Après la lecture, voici une partie des questions posées par les enfants :

  • Est-ce que c’est bien la liberté?
  • Est-ce qu’être enfermé, c’est la sécurité?
  • Que signifie la corde? (celle avec laquelle Blanchette est attachée dans la champ)
  • Auraient-ils pu discuter pour trouver un arrangement? M Seguin aurait-il pu lui expliquer autrement?
  • Que représente la montagne pour Blanchette?
  • Est-ce qu’elle trouve le bonheur dans la montagne?
  • Pourquoi se bat-elle alors qu’elle sait qu’elle va mourir?

Les enfants avaient très envie de parler de la liberté mais j’ai été surprise de constater que, malgré leur jeune âge, ils en avaient une idée très sombre. Elle leur semble néfaste car les désirs des hommes les poussent à aller trop loin s’ils ne rencontrent pas d’obstacle, de limite. Leur première conclusion était que trop de liberté fini mal, punition, prison…

Heureusement, Monsieur Seguin et sa corde nous ont permis de faire un parallèle avec les règles et les lois qui, certes, nous enlèvent quelques libertés mais cela nous permet de mieux jouir de celles qu’il nous reste. Nous n’avons pas tous les mêmes libertés, selon la région du monde où nous sommes nés, mais le plus important est d’être conscient de ce dont nous pouvons jouir et d’en profiter.

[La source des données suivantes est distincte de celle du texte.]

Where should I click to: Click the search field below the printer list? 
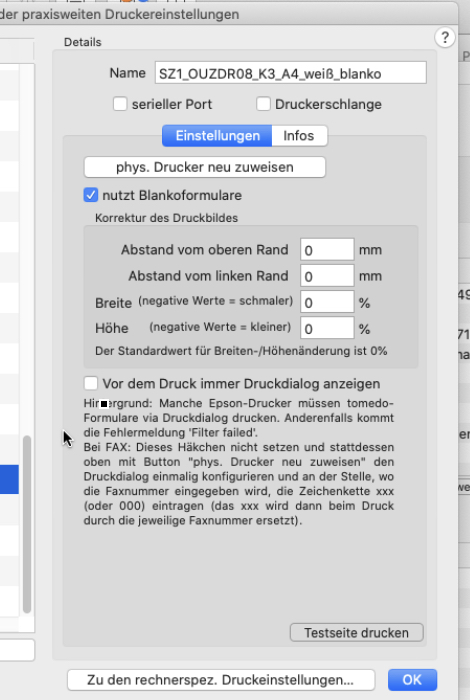pyautogui.click(x=17, y=650)
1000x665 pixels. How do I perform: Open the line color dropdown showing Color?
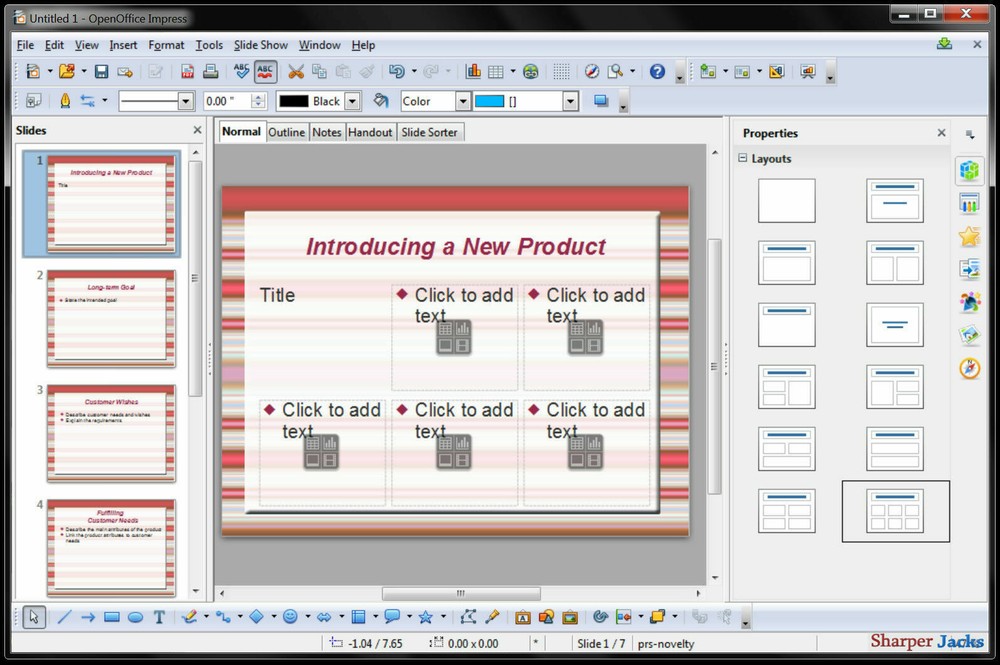pos(464,100)
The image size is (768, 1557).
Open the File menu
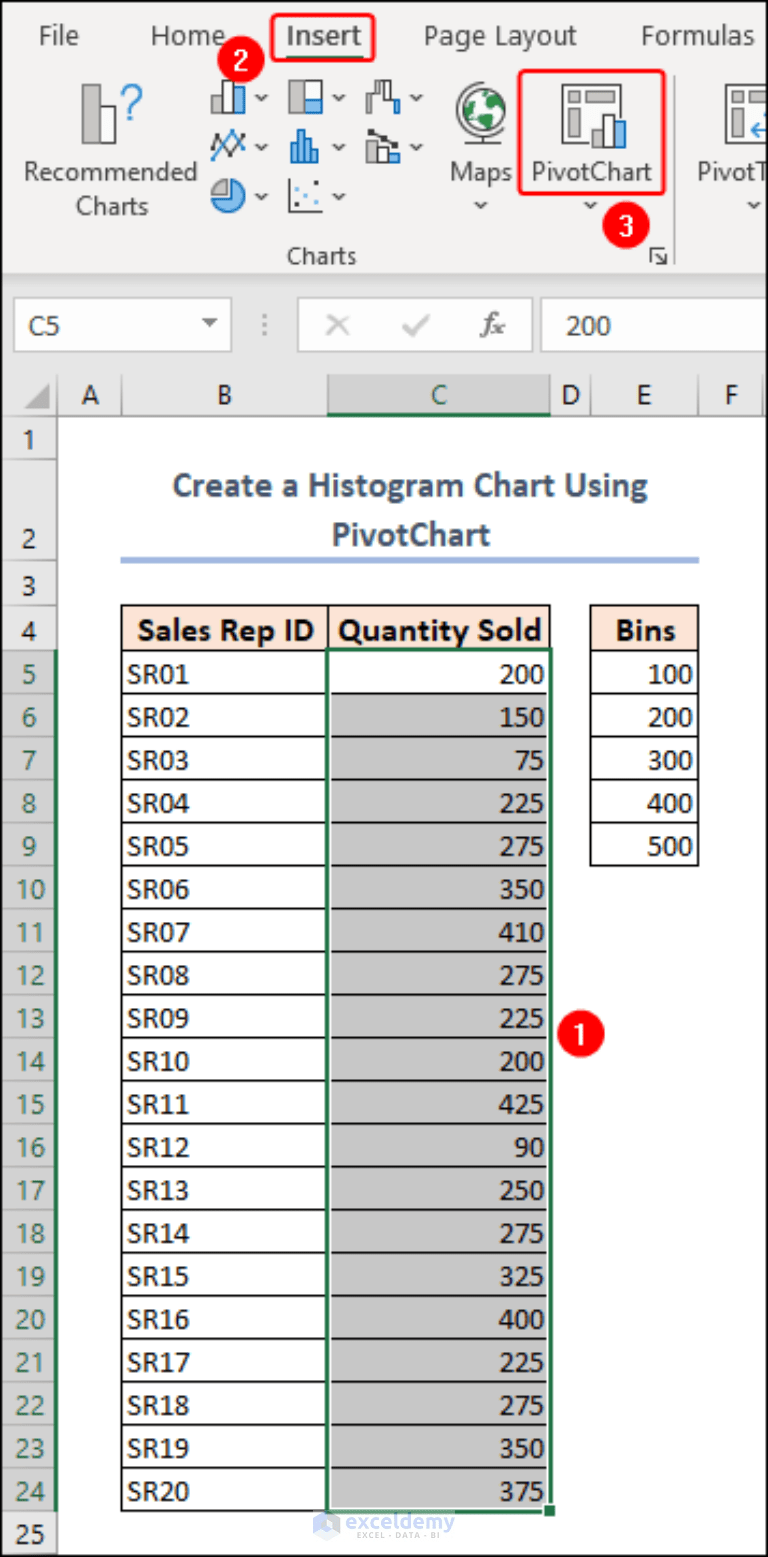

Les enfants, lors d’une discussion à visée philosophique, sont étonnants et enrichissants. Cet atelier en classe à permis à l’enseignant et à moi, qui les côtoyais régulièrement à la bibliothèque, de découvrir les enfants sous un autre jour en leur donnant la possibilité de s’exprimer.

Je remercie Olivier, directeur et enseignant à l’école du Parc de Chauvé, de m’avoir accueilli dans sa classe. J’espère que nous pourrons renouveler cette belle expérience.